*GIVEN EXERCISE 1*:
Answer these questions about the essay on starting out after college, using only what it states:
(a) In what season and year did the writer move into the rowhouse in Washington, DC?
(b) What degree and minor did the writer hold?
(c) How many in-person interviews did the executive director put the writer through, and how long was each?
··· EXCERPTED PASSAGE ···
There’s something to be said for that first feeling of full adulthood independence. I’m not talking about the first time you leave home or the first time your parents let you drive the car on your own. I’m talking about the first few moments of living in a post-college “real” world; being in a new city surrounded by professional and motivational hustle and bustle; experiencing freedom to explore opportunities and the start of shaping your career.
In the first months of this new-found independence high, I felt unstoppable. It was fall of 2008, and after having graduated from college that spring, I moved into an amazing rowhouse in Washington, DC with six of my best friends. The city was my oyster and I was determined to not be discouraged by the lack of jobs for college graduates caused by the recent economic downtown.
I quickly found a few random odd jobs to fill my time and my dwindling bank account, and beef up my resume (which I constantly updated, edited, and polished in hopes of attracting new job offers). With a BA in Cultural Anthropology and a minor in Fine Arts, I did not have a specific career path in mind but rather was open to all sorts of fields. Of course I dreamed of some jobs over others. Landing a job at National Geographic or the Smithsonian would have felt to me like winning the lottery, and, as I routinely checked their websites and Idealist.org, I naively applied to any relative listing for which I thought I could possibly meekly qualify.
As the months dragged on and I still had not been called by National Geographic for an interview (did I mention this was 2008?1), I realized I needed to cast a wider net. Plain and simple, I needed a job and what comes with it: income.
When I finally managed to get a full time offer in a field that I was actually interested in, I turned it down. I was not willing to work as a secretary for a male executive director who put me through three two hour in-person interviews (which were more like his time to mansplain everything to me).
He spent entirely too long commenting on my outfits and how he liked that my “lipstick matched my shirt”. I should have known to steer clear of him from the very first time I stepped foot in his building when I met one of his male employees while I was waiting for the elevator. Upon learning that I was interviewing with the executive director this employee looked me up and down and stated, “You’ll do just fine. [Executive Director] loves a girl in all black”. But times were tough, I needed a job, and good paying jobs were scarce. So I returned for each call back interview. Ultimately, I could not stomach the idea of working in such a blatantly sexist and masculine environment, and politely turned down the offer by saying that I had found a job better suited to me.
··· RECORDS FOR PROCESSING ···
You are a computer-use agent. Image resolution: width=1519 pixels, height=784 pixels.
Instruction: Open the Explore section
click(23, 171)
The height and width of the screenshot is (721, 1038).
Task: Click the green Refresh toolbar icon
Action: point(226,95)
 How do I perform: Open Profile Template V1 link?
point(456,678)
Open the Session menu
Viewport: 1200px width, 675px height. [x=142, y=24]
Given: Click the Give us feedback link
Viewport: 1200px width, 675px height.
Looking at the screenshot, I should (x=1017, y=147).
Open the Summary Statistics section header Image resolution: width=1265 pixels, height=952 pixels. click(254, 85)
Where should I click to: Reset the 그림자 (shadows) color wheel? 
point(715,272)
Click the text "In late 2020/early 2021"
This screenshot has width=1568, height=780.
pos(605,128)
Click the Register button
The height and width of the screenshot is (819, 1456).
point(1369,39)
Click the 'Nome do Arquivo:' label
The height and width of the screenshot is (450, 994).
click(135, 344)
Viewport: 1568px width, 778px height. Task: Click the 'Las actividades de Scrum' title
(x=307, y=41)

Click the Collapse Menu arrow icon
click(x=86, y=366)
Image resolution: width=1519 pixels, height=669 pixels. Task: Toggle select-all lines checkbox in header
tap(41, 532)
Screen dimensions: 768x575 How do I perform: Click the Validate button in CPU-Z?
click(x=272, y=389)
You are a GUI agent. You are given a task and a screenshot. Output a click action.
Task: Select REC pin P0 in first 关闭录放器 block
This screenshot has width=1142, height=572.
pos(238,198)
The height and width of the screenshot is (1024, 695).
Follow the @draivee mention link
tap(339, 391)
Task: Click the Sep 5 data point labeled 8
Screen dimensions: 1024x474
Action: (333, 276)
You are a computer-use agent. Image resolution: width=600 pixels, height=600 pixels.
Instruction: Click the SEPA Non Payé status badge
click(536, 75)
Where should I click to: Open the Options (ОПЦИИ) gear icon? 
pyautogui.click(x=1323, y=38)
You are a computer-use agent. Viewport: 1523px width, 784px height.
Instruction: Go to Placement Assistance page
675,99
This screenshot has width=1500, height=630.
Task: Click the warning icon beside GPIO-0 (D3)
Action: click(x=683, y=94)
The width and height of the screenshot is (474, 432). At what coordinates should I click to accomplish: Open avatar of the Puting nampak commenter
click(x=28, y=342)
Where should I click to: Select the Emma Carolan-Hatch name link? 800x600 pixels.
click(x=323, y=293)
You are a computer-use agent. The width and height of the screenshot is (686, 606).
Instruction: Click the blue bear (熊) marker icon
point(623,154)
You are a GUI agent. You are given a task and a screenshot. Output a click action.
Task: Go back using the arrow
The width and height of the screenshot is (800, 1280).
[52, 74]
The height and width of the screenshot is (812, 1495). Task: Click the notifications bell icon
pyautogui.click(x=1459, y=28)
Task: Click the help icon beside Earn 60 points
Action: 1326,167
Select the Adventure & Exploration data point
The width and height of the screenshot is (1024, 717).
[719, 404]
···
*GIVEN EXERCISE 2*: Rewrite the records from the line with "Select the Adventure & Exploration data point" up to and including the last line of the records, requests included. Multiply every coordinate in the answers by 1.1 and round to whole numbers, rounding halves up. Give only those lines.

*FINISHED ANSWER 1*:
(a) Fall of 2008
(b) A BA in Cultural Anthropology with a minor in Fine Arts
(c) Three, each two hours long

*FINISHED ANSWER 2*:
Select the Adventure & Exploration data point
The width and height of the screenshot is (1024, 717).
[791, 444]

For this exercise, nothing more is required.